Any ideas? Thanks in advance!

Answer 1

In your first example, static_assert should take a second parameter which would be a string literal, otherwise it's deemed to fail ( edit: dropping the the second parameter is legal since C++17). And this second argument cannot be defaulted.

Your second example is incorrect for several reasons:

• decltype is meant to be used on an expression, not on a type.
• You simply cannot compare types with == , the correct way to do this is what you try in your first attempt with std::is_same .

So, the right way to do what you are trying to achieve is:

#include <type_traits>

template <typename RealType>
class A
{
  static_assert(std::is_same<RealType, double>::value || std::is_same<RealType, float>::value,
                "some meaningful error message");
};

Moreover, I bet you are trying to constrict your template to floating points values. In order to do this, you can use the trait std::is_floating_point :

#include <type_traits>

template <typename RealType>
class A
{
  static_assert(std::is_floating_point<RealType>::value,
                "class A can only be instantiated with floating point types");
};

And as a bonus, take this online example .

Answer 2

One solution I've seen is to use std::enable_if in a type alias. Something like:

using value_type = typename std::enable_if<
                    std::is_same<float, RealType>::value ||
                    std::is_same<double, RealType>::value,
                    RealType
                >::type;

value_type only exists if RealType is exactly float or double . Otherwise, the type is undefined and compilation fails.

I'd warn about being too strict with types, though. Templates are as powerful as they are partly because the duck typing they do means that any type that can be used the way you want to use it, will work. Disallowing types for the sake of disallowing types generally doesn't gain you much, and can make things less flexible than they could be.

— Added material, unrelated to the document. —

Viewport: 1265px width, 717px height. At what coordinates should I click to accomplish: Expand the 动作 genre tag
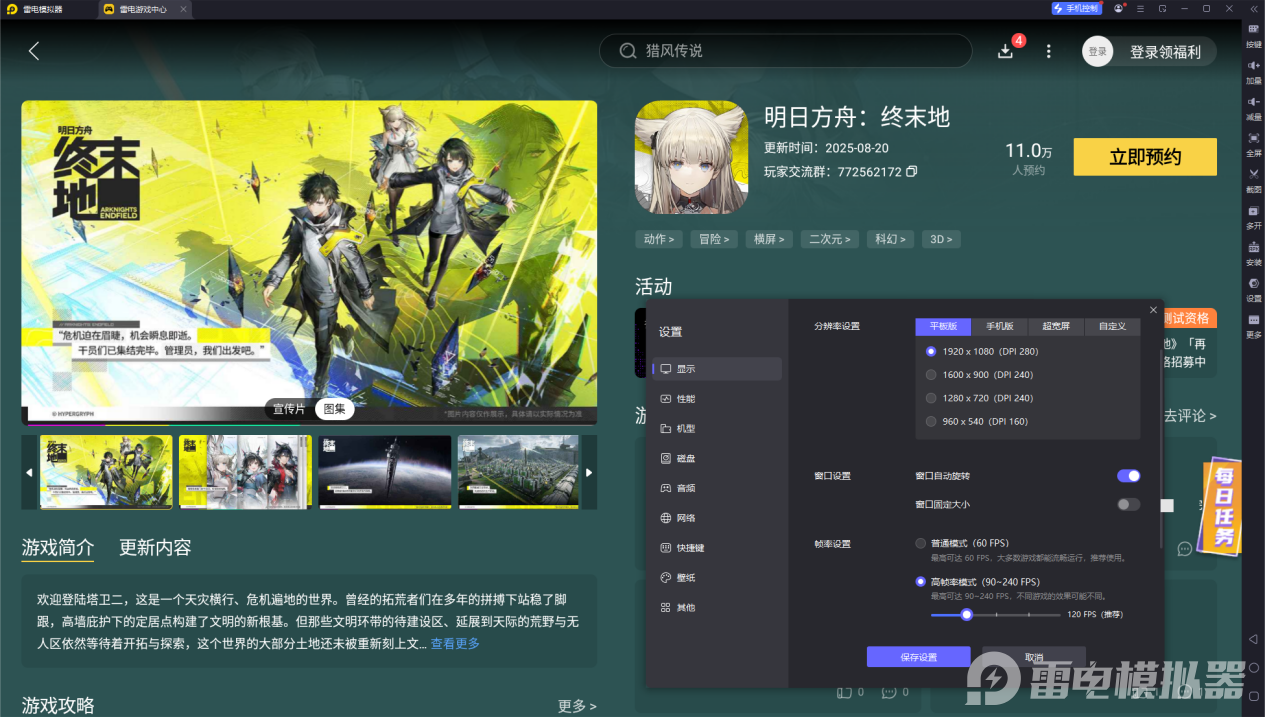point(659,238)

For example, you wouldn't be able to use a type with more precision, like a big-decimal type.

Answer 3

This way it also allows specialization for various types:

template<typename T, typename Enable = void>
class A {
/// Maybe no code here or static_assert(false, "nice message");
};

/// This specialization is only enabled for double or float.
template<typename T>
class A<T, typename enable_if<is_same<T, double>::value || is_same<T, float>::value>::type> {

};

Answer 4

C++20 concept usage

https://en.cppreference.com/w/cpp/language/constraints cppreference is giving as similar example for inheritance as I mentioned at: C++ templates that accept only certain types and by guessing from that I think the syntax for specific classes will be:

template <class T, class Class1, class Class2>
concept Derived = std::is_same<U, Class1>::value || std::is_same<U, Class2>::value;

template<Derived<MyClass1, MyClass2> T>
void f(T);

but I haven't been able to test this yet due to compiler support as explained in that other answer.